EXTRACT Block Start

Live Your Life Outside Your Blog: Guest Post
by Lene Andersend
Lene writes the
award-winning blog The Seated View. She is the author of Your Life with Rheumatoid Arthritis: Tools
for Treatment, Side Effects and Pain.
Photo thanks to David Govoni |
There are some distinct benefits to your juvenile arthritis
causing you to use a power wheelchair since your teens. For one, no one doubts
that I have a chronic illness.
The first symptoms of juvenile idiopathic arthritis (or, as
it was known in the old days, juvenile rheumatoid arthritis) arrived when I was
four years old. It took another five years to get a diagnosis.
Initially, the JIA settled in only in two joints, but when
puberty hit, so did the disease. And hard. Fast-forward through a bad systemic
flare that almost killed me, fused hips, two years spent lying in a hospital
bed waiting for hip replacements, and finally getting those hip replacements at
sixteen. They enabled me to sit up and use a power wheelchair and I went home
to live a pretty normal life. This involved going to school, moving to Canada
(I am originally from Denmark), a couple of university degrees, some work,
love, loss, friends, and fun. In other words: life.
But it is a life lived from a wheelchair with very visible
signs of RA on my body and it has some interesting challenges. There are the
looks and questions from the people I meet, and then there are accessibility
issues.
Looks and questions are easier to deal with. Canadians are
usually extremely polite and aware that you shouldn’t ask too many personal
questions. If they do, it’s almost always prefaced by “I hope you don’t mind me
asking ...”
Photo thanks to David Govoni |
And I don’t. Mind, that is. I actually prefer it to the sideways
glances (or outright stares). I believe that we are taught to avoid the
unusual, such as people with a disability. Kids will freely ask me questions
and once the questions have been answered, move on to other things. It’s the
parents who drive me crazy — they rush over, hush their children, and apologize
profusely. That only teaches stigma.

EXTRACT Block End
DATA PROVIDED Block Start

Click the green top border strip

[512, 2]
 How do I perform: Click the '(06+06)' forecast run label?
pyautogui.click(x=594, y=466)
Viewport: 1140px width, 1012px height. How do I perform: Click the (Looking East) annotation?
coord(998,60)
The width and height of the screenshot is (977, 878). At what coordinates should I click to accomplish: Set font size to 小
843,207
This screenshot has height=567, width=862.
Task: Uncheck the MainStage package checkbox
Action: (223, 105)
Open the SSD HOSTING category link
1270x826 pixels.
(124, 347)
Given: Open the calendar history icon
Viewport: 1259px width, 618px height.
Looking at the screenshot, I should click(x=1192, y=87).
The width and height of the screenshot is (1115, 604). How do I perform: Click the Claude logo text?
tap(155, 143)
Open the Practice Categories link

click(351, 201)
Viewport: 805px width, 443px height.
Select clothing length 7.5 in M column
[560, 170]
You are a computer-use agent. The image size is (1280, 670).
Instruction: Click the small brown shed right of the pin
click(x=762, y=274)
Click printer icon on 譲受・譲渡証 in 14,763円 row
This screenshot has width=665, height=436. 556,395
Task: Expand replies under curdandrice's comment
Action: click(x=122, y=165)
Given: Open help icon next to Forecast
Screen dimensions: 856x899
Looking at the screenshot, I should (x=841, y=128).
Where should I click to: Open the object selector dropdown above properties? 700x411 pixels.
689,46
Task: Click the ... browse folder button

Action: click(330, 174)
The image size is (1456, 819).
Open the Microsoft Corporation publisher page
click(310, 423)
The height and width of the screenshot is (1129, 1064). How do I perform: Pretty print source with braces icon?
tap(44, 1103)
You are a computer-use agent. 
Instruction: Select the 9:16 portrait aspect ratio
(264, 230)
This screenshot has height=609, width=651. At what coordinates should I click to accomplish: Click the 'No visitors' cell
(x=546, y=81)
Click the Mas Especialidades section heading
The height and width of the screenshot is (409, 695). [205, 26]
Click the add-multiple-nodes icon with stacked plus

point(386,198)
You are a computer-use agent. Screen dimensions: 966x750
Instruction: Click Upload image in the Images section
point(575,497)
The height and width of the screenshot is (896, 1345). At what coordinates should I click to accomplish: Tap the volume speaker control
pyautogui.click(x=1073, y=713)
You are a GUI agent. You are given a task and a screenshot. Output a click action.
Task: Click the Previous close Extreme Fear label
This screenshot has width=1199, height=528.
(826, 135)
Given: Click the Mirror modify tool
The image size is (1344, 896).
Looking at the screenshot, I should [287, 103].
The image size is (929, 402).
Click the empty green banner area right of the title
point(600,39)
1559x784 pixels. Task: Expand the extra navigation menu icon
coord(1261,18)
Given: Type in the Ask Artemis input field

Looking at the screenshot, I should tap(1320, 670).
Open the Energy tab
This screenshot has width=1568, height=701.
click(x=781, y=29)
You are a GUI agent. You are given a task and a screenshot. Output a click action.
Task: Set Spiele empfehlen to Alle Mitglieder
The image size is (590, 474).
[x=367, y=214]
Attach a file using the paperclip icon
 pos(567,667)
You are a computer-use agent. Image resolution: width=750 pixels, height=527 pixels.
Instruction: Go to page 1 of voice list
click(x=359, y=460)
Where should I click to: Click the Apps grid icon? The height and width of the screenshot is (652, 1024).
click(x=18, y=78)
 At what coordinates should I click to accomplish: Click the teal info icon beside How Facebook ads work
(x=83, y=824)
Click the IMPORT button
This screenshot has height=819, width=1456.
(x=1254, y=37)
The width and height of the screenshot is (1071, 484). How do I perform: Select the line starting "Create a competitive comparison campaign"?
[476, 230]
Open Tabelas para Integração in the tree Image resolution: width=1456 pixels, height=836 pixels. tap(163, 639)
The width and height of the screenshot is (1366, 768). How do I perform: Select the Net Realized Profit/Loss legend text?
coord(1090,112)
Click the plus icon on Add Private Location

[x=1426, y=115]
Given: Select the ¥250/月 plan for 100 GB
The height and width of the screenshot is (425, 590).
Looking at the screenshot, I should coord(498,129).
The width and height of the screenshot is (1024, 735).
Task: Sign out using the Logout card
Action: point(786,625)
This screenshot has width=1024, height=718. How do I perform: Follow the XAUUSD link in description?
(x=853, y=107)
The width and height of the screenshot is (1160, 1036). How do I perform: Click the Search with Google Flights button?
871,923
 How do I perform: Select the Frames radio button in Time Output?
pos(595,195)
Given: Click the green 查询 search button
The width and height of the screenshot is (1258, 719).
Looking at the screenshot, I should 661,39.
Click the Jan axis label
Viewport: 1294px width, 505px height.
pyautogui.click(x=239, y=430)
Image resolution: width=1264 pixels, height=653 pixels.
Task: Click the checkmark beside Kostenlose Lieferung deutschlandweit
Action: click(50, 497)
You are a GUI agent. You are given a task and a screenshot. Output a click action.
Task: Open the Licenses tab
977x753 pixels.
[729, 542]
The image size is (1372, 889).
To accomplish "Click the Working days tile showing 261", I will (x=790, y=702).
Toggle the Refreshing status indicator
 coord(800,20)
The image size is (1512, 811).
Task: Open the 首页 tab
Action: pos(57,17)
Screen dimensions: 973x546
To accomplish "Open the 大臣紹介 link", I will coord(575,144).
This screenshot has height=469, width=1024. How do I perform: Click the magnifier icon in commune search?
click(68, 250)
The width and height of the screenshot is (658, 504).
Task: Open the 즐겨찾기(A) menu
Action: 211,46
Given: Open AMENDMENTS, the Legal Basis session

DATA PROVIDED Block End

_THINGS TO DO_:
A) Sum up the guest post on living with juvenile arthritis in two sentences.
B) Carry on the guest post about living with juvenile arthritis from the point where it stops.

_RESULTS OF THE TASKS_:
A) The writer's juvenile idiopathic arthritis began at age four and worsened sharply in puberty, and hip replacements at sixteen made it possible to use a power wheelchair and live a fairly normal life that included school, a move from Denmark to Canada, university degrees, work, love, loss, friends and fun. Life in a wheelchair with visible signs of the disease brings looks, questions and accessibility issues, and the writer prefers direct questions to stares and finds that parents who hush their curious children only teach stigma.

B)
Accessibility is another kettle of fish altogether. Here, I
usually get a little ranty (in a polite Canadian way, naturally) and start
citing the laws that protect the rights of people with disabilities to
participate on an equal basis. I try not to direct my ire at individuals, but
write letters to corporations suggesting that they are missing out on a large
number of customers (for instance). I might also blog about it. It can be a
very effective form of advocacy, especially when coupled with an offer to meet
and show them the reality of the lack of access.
Cathy asked me to write about how I share my RA outside of the
online community, without it taking over my life. Out there in the real world I
do tend to focus on just plain living my life. Spending time with friends,
doing my banking and grocery shopping, photographing my city volunteering,
taking walks with my beloved, and all the other things that make up a life.
Looking a bit deeper in these everyday pursuits reveals that
they, too, can be advocacy. There are a lot of preconceived ideas about the
dependence and inability of people who have disabilities. Participating in my
community can challenge those stereotypes. The simple act of buying my own
groceries or holding hands with my partner can make people think beyond what
they think someone in a wheelchair can or should do. It usually results in some
surprised, even astounded, looks. Some days I mind, other
days it makes me laugh, knowing that I just blew someone’s mind simply by
living my life.
Lene, wrote the best description I have heard of people discussing accessibility issues. As a former person who used to hear all the complaints about streets and curbs in a city, I think she speaks well about what I came to understand before I was diagnosed with RA.